**TASK REQUIREMENTS:**
[1] Answer these questions from the Artemis Base Camp passage, one line each:
(a) How long will the initial stays last?
(b) How many crew will the foundation surface habitat enable short-stays for?
(c) What will the LTV do?
[2] Rewrite the Artemis Base Camp passage starting at "Artemis Base Camp will" and ending at "mission to Mars.", switching "Moon" to "lunar surface".
[3] Resume the Artemis Base Camp passage from the point at which it stops.

**EXERCISE PASSAGE:**
###
Artemis Base Camp will be our first sustainable foothold on the lunar frontier. We will initially move to one to two-month stays to learn more about the Moon and the universe. We will develop new technologies that advance our national industries and discover new resources that will help grow our economy. Overall, the base camp will demonstrate America’s continued leadership in space and prepare us to undertake humanity’s first mission to Mars. 

The three primary mission elements of Artemis Base Camp are: The LTV that can transport crew around the site; the habitable mobility platform for long- duration trips away from Artemis Base Camp and the foundation surface habitat will enable short-stays for four crew on the lunar South Pole. Combined with supporting infrastructure added over time such as communications, power, radiation shielding, a landing pad, waste disposal, and storage planning – these elements comprise a sustained capability on the Moon that can be revisited and built upon over the coming decades.
###
**GIVEN RECORDS:**
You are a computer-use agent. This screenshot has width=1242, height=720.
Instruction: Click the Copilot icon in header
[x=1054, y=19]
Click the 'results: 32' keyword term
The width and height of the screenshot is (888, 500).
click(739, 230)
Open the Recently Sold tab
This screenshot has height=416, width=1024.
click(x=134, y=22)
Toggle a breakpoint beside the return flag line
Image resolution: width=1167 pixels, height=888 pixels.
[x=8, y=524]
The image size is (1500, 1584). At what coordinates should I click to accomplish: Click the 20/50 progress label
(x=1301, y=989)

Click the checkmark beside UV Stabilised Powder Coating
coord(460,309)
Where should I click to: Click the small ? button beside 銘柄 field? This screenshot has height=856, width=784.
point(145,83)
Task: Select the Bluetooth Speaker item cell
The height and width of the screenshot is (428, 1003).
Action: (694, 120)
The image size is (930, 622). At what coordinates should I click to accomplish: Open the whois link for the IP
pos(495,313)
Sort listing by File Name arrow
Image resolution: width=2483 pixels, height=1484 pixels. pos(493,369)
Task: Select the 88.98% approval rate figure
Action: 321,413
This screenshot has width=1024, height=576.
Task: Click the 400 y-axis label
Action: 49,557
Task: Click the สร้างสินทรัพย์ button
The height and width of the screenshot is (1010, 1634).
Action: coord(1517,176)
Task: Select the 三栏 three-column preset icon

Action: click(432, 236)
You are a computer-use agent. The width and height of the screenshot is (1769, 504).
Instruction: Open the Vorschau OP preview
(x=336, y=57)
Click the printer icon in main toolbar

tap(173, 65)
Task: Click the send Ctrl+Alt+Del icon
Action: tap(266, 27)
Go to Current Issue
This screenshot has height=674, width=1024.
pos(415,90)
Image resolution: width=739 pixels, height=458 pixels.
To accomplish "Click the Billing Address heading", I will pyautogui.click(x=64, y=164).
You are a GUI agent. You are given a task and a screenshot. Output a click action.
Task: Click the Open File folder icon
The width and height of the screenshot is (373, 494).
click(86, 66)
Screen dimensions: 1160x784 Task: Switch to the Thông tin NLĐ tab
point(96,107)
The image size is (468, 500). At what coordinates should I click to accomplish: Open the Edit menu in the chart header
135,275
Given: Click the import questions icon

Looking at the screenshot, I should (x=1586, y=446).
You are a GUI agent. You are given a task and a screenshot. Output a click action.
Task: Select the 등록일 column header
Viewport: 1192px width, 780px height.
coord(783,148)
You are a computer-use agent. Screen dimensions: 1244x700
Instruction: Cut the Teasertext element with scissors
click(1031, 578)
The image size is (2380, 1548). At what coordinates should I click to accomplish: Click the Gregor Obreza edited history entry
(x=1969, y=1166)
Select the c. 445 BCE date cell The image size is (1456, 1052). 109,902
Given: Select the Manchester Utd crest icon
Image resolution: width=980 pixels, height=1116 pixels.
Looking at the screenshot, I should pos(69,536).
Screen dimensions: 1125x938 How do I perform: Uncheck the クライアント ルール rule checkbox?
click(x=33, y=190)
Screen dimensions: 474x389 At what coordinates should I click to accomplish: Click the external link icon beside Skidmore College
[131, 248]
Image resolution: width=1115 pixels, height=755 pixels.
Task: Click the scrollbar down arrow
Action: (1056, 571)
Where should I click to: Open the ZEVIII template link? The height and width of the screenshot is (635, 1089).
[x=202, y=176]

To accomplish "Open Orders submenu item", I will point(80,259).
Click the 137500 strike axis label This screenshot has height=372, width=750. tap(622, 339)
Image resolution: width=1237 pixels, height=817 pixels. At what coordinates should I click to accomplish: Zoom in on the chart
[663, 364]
###
**RESPONSES IN ORDER:**
[1]
(a) One to two months.
(b) Four.
(c) Transport crew around the site.

[2]
Artemis Base Camp will be our first sustainable foothold on the lunar frontier. We will initially move to one to two-month stays to learn more about the lunar surface and the universe. We will develop new technologies that advance our national industries and discover new resources that will help grow our economy. Overall, the base camp will demonstrate America’s continued leadership in space and prepare us to undertake humanity’s first mission to Mars.

[3]
Mobility is a major part of the Artemis Base Camp. The LTV and the habitable mobility platform will enable long-term exploration and development of the Moon. In addition to its size, the Moon’s geography is complex, and its resources dispersed. Looking at potential sites for Artemis Base Camp, such as near Shackleton Crater, shows the immense scale of the lunar geography. Robust mobility systems will be needed to explore and develop the Moon. The same is true for Mars, making the habitable mobility platform a particularly important element as we will need a similar type of vehicle to explore the Red Planet. 

In addition to establishing Artemis Base Camp, another core element of the sustained lunar presence that feeds forward to Mars will be the expansion of habitation and related support systems at the Gateway. This evolution of the Gateway’s systems to include large-volume deep space habitation would allow our astronauts to test, initially in lunar orbit, how they will live on their voyage to and from Mars. Gateway can also support our first Mars mission analogs on the lunar surface. For such a mission, we currently envision a four-person crew traveling to the Gateway and living aboard the outpost for a multi-month stay to simulate the outbound trip to Mars, followed by two crew travelling down to and exploring the lunar surface with the habitable mobility platform, while the remaining two crew stay aboard. The four crew are then reunited at the Gateway for another multi-month stay, simulating the return trip to Earth, before landing 

back home. These missions will be by far the longest duration human deep space missions in history. They will be the first operational tests of the readiness of our long-duration deep space systems, and of the split crew operations that are vital to our approach for the first human Mars mission.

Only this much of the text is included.